February 16, 2024
Stuart Weitzman School of Design
102 Meyerson Hall
210 South 34th Street
Philadelphia, PA 19104
Michael Grant
mrgrant@design.upenn.edu
215.898.2539
Amber Wiley, the Matt and Erika Nord Director of the Center for the Preservation of Civil Rights Sites and Presidential Associate Professor of Historic Preservation at Weitzman, has written a survey of African American Architecture for Grove Art Online, spanning the structures built by enslaved Africans during the antebellum period to the work of contemporary Black architects. The article contributes to the publisher’s multi-year project to update and expand their scholarship on African American art.
In an Instagram post, Wiley writes this short and purportedly simple project was one of her hardest. “Unlike African American music or visual arts, this topic has not received a significant amount of scholarship.”
African American music and visual arts, she explains, share characteristics and are easier to categorize. Architecture, by contrast, is often categorized by style, and buildings constructed by members of the African diaspora in the Unites States do not share a definable aesthetic.

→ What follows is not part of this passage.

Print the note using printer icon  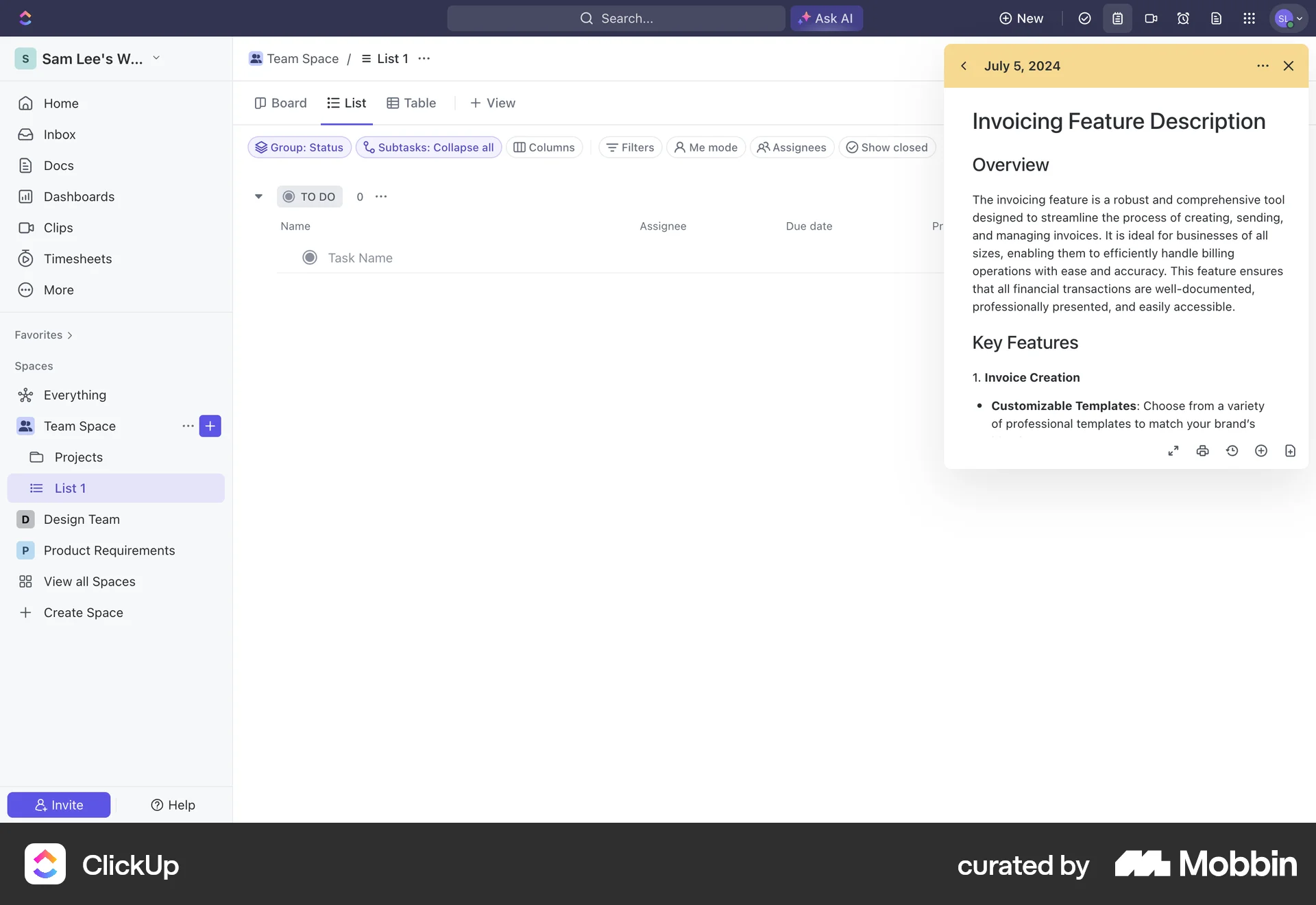pos(1202,450)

“The subject itself is a matter of interpretation and up for debate.” With limited space, however, Wiley says that her focus became straightforward to documenting what people did. The survey begins with the ways African architectural styles and technologies were adapted under enslavement, and continues to outline some of the most important Black architects and buildings through antebellum, the professionalization of the field in the early 20th century, and ending in contemporary practice.
Wiley says, “In preparation for this new reference entry for Grove, I wrote three times as much as what could actually be published, and had twice as many illustrations than what was allowed. But this is a start.”
The Grove Dictionary of Art is the leading online resource on all aspects of the visual arts, with 30,000 signed and peer-reviewed articles contributed by nearly 7,000 international scholars.